■ **Aim of the exercise**
The listing below contains a span that opens with the line containing "For every named target in this 171×2576" and closes with the line containing "[button] (152, 553)". Return that span exactly.

■ **Records for processing**
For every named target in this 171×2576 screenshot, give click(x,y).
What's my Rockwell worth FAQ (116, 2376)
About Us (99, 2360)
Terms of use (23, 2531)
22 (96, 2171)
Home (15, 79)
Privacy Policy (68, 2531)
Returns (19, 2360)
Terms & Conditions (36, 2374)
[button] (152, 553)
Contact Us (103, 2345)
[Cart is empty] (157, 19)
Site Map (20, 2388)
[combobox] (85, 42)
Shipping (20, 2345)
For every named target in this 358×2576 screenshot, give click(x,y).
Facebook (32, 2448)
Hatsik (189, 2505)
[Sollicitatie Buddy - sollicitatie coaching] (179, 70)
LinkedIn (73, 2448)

==

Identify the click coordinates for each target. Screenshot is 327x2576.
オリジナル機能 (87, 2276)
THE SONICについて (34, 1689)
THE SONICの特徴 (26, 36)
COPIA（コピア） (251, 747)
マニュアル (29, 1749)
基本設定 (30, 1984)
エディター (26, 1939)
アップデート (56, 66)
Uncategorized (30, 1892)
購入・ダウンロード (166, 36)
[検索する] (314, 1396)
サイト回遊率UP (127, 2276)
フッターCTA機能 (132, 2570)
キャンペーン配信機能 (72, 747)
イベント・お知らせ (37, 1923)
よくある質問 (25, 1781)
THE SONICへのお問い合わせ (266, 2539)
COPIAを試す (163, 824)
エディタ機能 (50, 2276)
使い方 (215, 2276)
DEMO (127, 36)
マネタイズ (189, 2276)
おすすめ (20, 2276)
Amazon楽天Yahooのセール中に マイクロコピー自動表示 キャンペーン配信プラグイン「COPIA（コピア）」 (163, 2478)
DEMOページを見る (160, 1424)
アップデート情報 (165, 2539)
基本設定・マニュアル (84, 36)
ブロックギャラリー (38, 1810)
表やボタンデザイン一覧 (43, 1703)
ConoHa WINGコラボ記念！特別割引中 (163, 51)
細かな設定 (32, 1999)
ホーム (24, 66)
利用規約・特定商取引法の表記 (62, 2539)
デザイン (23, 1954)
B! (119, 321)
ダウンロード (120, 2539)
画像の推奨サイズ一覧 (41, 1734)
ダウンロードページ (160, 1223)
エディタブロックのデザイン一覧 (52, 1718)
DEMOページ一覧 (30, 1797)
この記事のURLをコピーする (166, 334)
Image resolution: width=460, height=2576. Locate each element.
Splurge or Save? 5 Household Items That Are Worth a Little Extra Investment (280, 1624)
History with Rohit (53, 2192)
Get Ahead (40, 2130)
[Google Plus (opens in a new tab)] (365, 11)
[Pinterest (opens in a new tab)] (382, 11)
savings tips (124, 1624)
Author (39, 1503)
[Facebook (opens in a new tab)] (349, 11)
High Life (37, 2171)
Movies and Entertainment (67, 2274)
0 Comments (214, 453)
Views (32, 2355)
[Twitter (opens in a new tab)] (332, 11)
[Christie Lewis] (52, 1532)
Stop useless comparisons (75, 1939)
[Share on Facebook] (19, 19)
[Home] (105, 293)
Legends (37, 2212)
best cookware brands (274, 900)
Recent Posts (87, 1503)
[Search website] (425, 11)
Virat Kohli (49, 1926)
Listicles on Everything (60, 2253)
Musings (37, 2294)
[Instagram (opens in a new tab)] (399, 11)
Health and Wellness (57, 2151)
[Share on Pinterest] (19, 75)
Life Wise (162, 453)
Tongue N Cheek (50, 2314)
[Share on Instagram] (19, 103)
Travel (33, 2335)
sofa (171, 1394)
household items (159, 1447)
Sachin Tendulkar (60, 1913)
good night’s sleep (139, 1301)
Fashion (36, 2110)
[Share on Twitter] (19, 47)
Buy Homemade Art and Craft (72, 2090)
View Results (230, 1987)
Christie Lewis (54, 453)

■ **Solved exercise**
For every named target in this 171×2576 screenshot, give click(x,y).
What's my Rockwell worth FAQ (116, 2376)
About Us (99, 2360)
Terms of use (23, 2531)
22 (96, 2171)
Home (15, 79)
Privacy Policy (68, 2531)
Returns (19, 2360)
Terms & Conditions (36, 2374)
[button] (152, 553)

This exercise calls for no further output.